- **TASK INSTRUCTIONS**: Please reproduce, word for word, the part of the article on workplace COVID-19 vaccination that opens with the words containing "Curbing Workplace Transmission: Labour" and closes with "parties to navigate.".

- **STUDY TEXT**:
────────
Curbing Workplace Transmission: Labour relations in the time of COVID-19 vaccination

  • February 15, 2022
  • Meg Atkinson & Vinidhra Vaitheeswaran, Kastner Lam LLP

As the COVID-19 pandemic has evolved, so too have workplace dynamics, rules, and consequences. One year ago, before vaccinations to COVID-19 were broadly available to the public, we reviewed some of the early arbitral jurisprudence addressing for cause terminations of employees who did not comply with workplace COVID-19 safety protocols. Now, the availability of COVID-19 vaccines has added a new layer of complexity for workplace parties to navigate.
────────
- **GIVEN DATA**:
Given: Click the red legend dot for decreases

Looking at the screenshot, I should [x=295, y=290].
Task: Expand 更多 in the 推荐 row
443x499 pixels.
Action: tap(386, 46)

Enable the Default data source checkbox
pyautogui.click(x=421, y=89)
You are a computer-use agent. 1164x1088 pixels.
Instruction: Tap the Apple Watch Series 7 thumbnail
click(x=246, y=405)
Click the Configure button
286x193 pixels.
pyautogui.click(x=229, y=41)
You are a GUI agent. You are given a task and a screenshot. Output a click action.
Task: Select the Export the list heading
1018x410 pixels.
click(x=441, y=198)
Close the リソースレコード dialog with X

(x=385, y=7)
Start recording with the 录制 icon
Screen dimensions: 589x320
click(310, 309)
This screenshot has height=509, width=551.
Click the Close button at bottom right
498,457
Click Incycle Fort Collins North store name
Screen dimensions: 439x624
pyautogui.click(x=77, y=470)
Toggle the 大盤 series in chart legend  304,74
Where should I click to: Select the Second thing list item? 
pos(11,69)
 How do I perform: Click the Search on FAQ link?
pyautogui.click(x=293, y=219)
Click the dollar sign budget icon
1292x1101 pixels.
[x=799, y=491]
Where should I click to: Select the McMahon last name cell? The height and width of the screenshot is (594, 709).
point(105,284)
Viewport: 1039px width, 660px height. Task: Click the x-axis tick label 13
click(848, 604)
────────
- **WRITTEN SOLUTION**:
Curbing Workplace Transmission: Labour relations in the time of COVID-19 vaccination

  • February 15, 2022
  • Meg Atkinson & Vinidhra Vaitheeswaran, Kastner Lam LLP

As the COVID-19 pandemic has evolved, so too have workplace dynamics, rules, and consequences. One year ago, before vaccinations to COVID-19 were broadly available to the public, we reviewed some of the early arbitral jurisprudence addressing for cause terminations of employees who did not comply with workplace COVID-19 safety protocols. Now, the availability of COVID-19 vaccines has added a new layer of complexity for workplace parties to navigate.